Saturday, March 17, 2007

Moving to LA, flashback weekend, part 2

I had spent more than a year hating New York City and over six months looking forward to the move; maybe that's why it never occured to me that I might get slightly emotional when the day finally arrived.

I had sold my bed earlier in the week and spent the last five nights sleeping on my trusty aerobed. Since it didn't make sense to schlep the aerobed to LA, I offered it to my aunt who would find a use for it among the four kids and their many friends who spent weekends sleeping over. When I went to drop the bed off, though, the irony hit me like a ton of bricks. My aunt was the whole reason I moved to New York.

After college graduation, I was in complete denial that that part of my life was actually over. I stayed up in my Syracuse apartment as long as I could, or at least until I figured out the next step. I had majored in advertising, so my logical choices were either New York or Boston; I hated the idea of both. But I was dating someone on Long Island and had friends there and in New Jersey, so when my aunt offered me the spare bedroom for a few weeks, it seemed like as good of an idea as any.
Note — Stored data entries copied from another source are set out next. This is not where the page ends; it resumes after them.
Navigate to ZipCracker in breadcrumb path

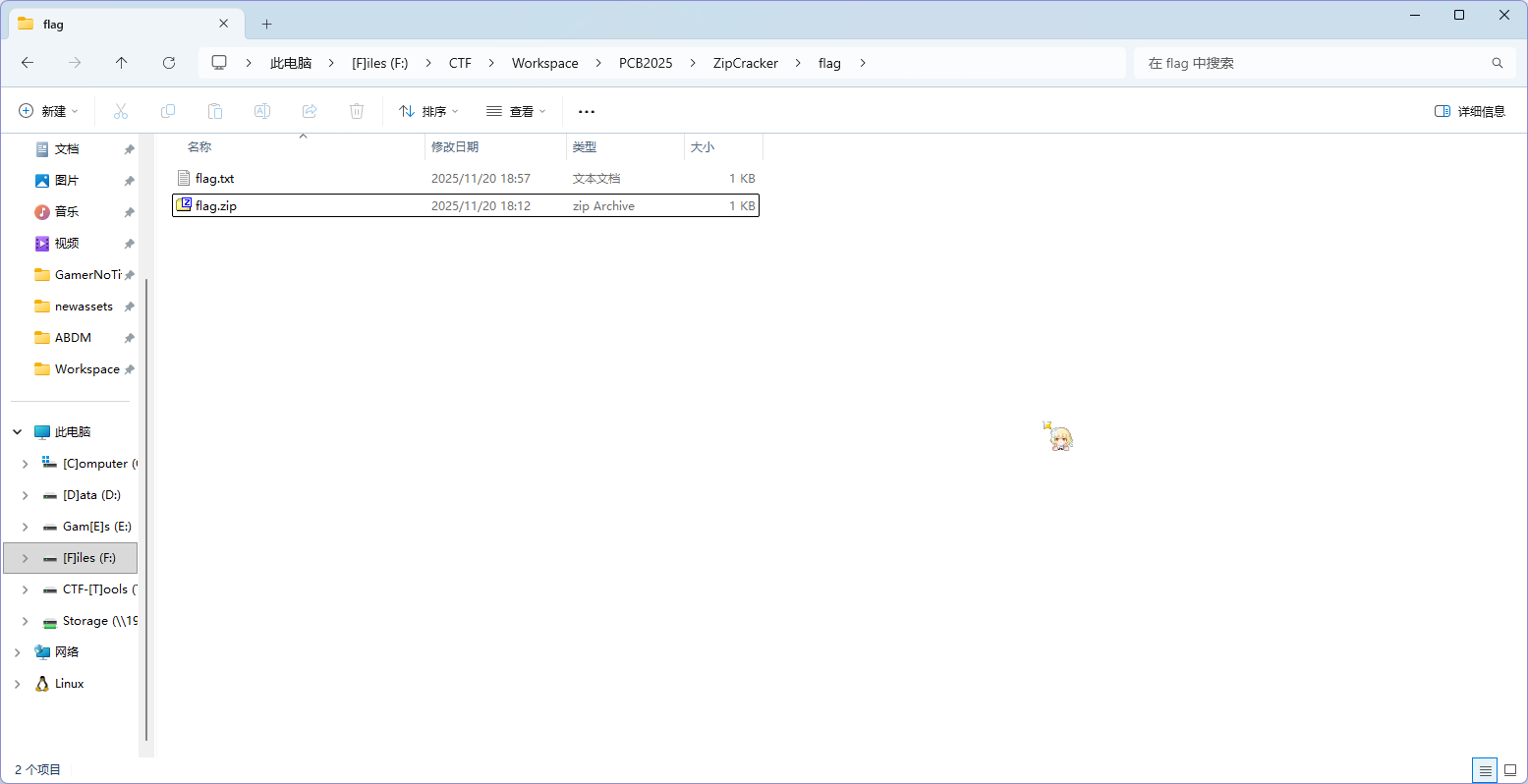(x=745, y=63)

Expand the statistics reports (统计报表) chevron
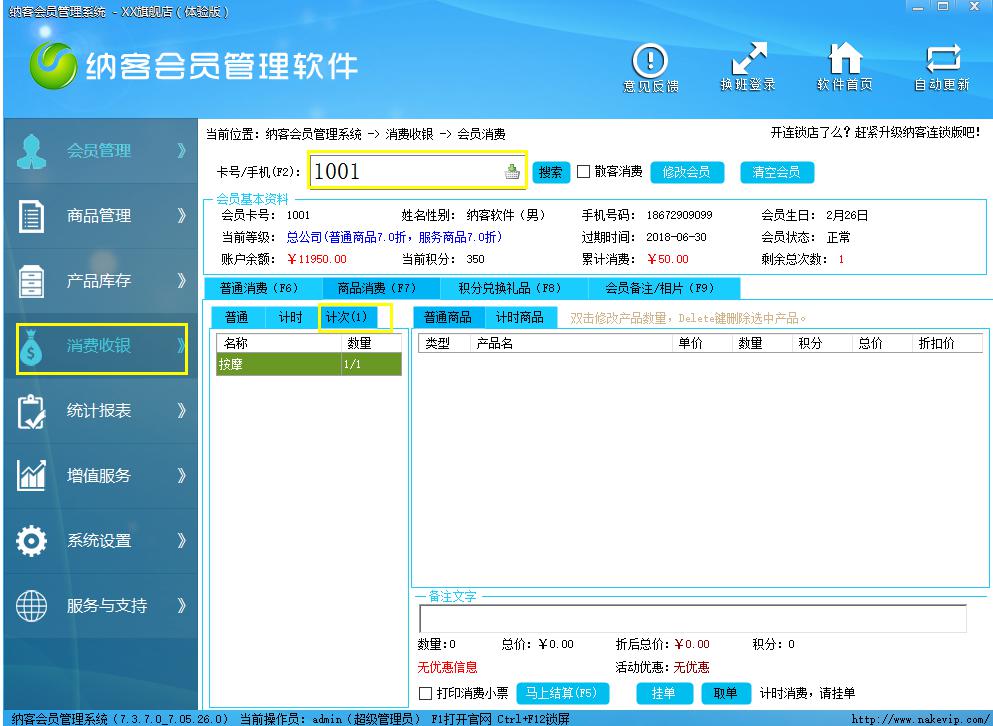click(x=181, y=411)
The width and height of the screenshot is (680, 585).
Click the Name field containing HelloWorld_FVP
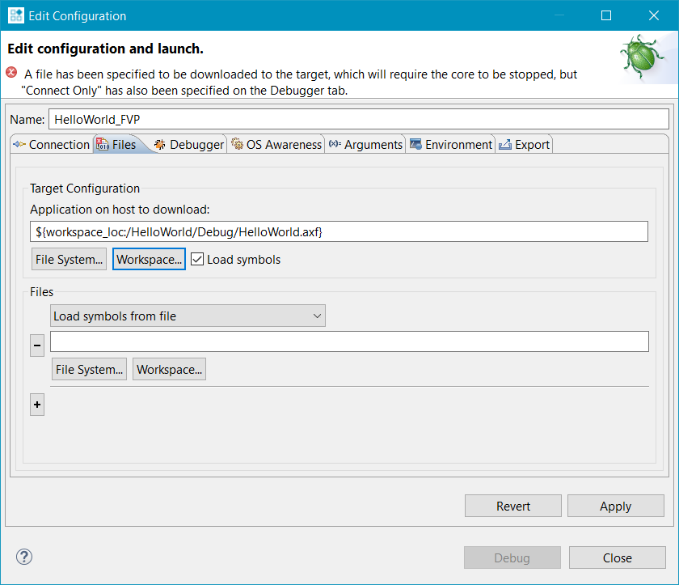(x=357, y=119)
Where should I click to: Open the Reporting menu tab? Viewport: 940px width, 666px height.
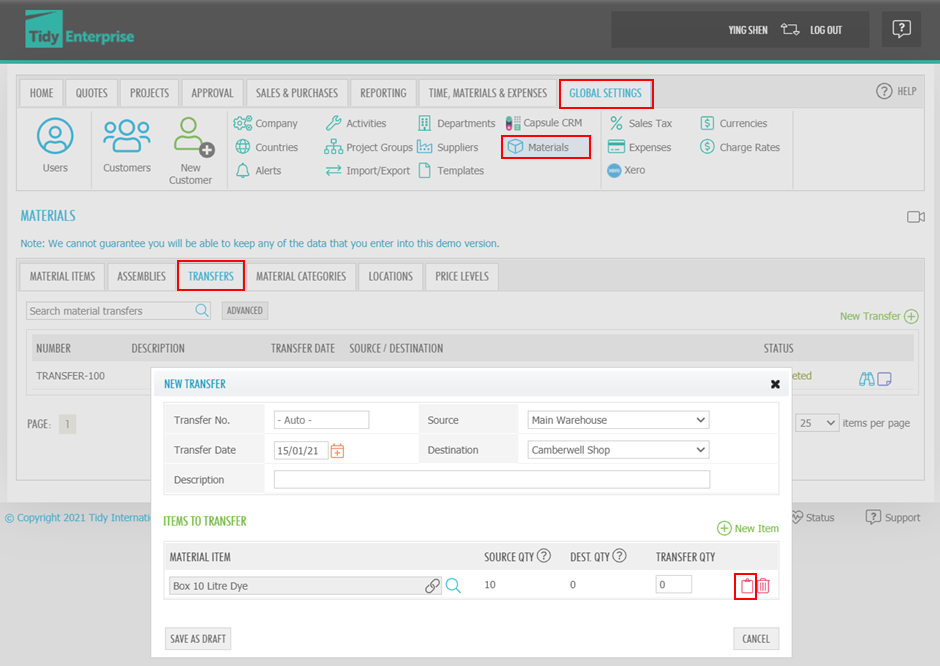point(383,93)
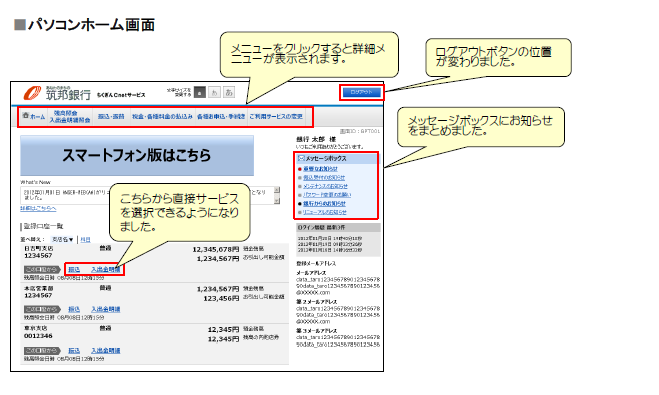Click the What's New scroll-down arrow

[x=277, y=201]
In my mind it was just another adventure, even though I packed the majority of my belongings as if I knew I would stay.

My aunt allowed me two weeks of play before bringing home the Sunday Times and announcing that I would be looking for a job. We circled a few leads, set up the interviews, and I accepted the first position I was offered only a week or so later. It wasn't until a month later that my younger friends started heading back to school and I really understood that this wasn't a summer job, that my life was no longer measured in semesters and weekends were back to being only two days long. It was a hard fall.
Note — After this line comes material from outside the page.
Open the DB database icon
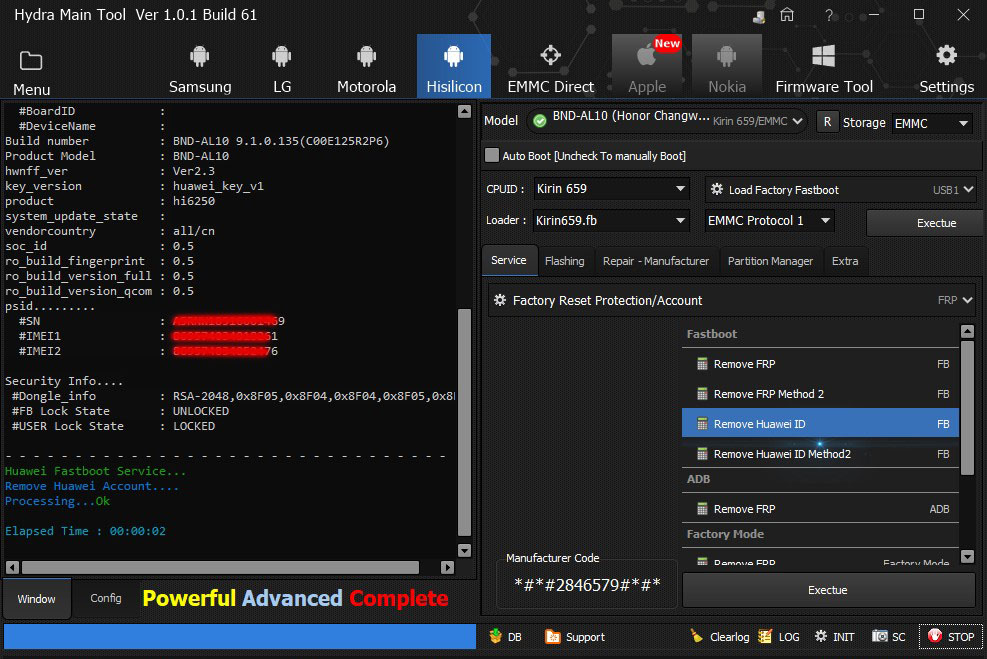Image resolution: width=987 pixels, height=659 pixels. coord(506,637)
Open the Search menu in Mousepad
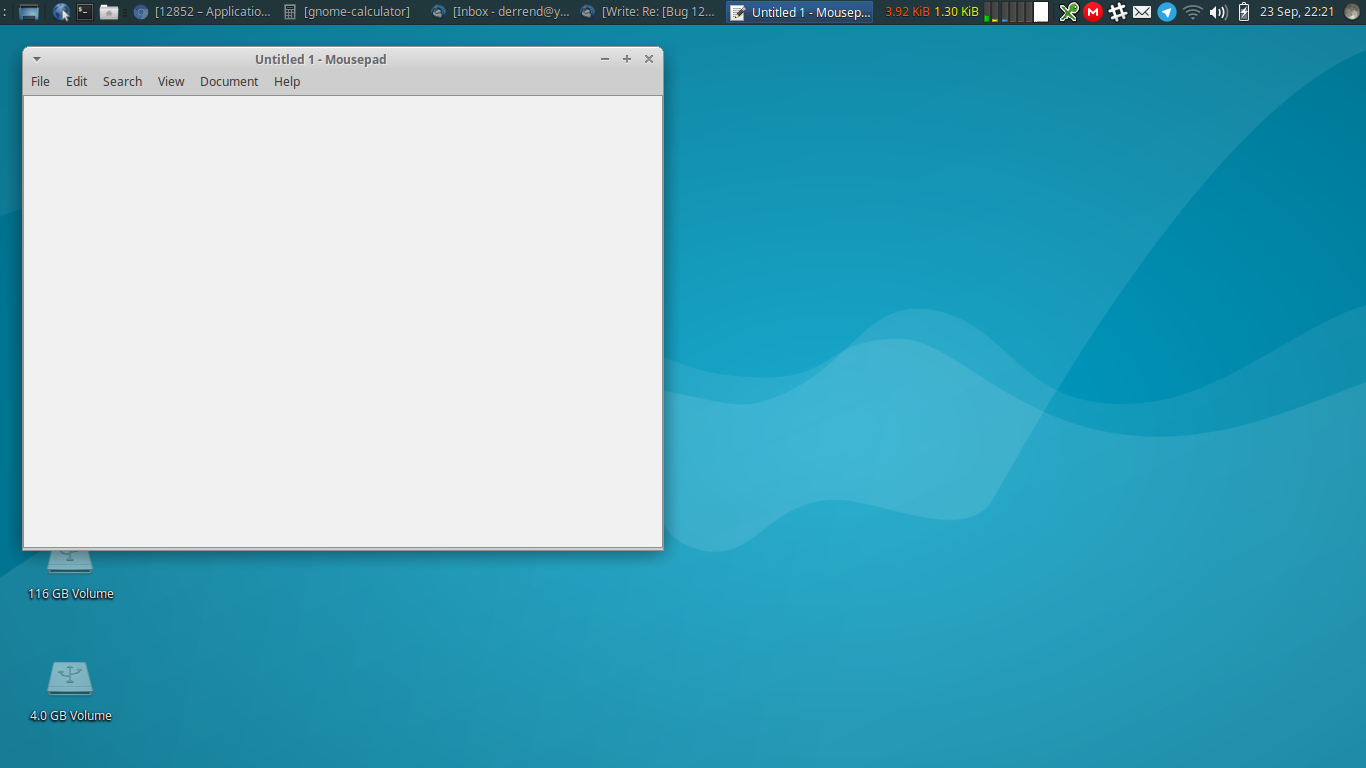The height and width of the screenshot is (768, 1366). tap(122, 82)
But in the meantime, it became time to find an apartment. At the time, Nick was the only other friend I knew who was ready to move. We checked out a few places across town, but became quickly discouraged at what was offered and at what price. Understanding my frustration (or perhaps getting tired of my now permanent presence), my aunt called her realtor company to see if they had anything available. It turned out, they had an enormous three bedroom a block away that was right in our price range. Nick made some calls, and recruited our common friend Ryan to act as the third roommate, and in October, the three of us began our lives as real New Yorkers.

I lived on 86th street for three years, and I will always remember those years as my best in New York. The apartment was the best, and our social lives were the best. So when I passed off the aerobed and said goodbye to my aunt on that last morning, I became very nostalgic and thankful and sorrowful, and wondered if I would ever feel about LA the way I felt about my life in New York. Something so familiar, it seemed literally part of my blood.

I can say that I do feel that way now. In these last two years, I have come to view my neighborhood with the same degree of comfort and familiarity I felt back then. I feel like I am in the prime of my life, the way I felt after two years in New York, when things were still new enough to seem exciting but I had been around the block enough to know how to handle myself.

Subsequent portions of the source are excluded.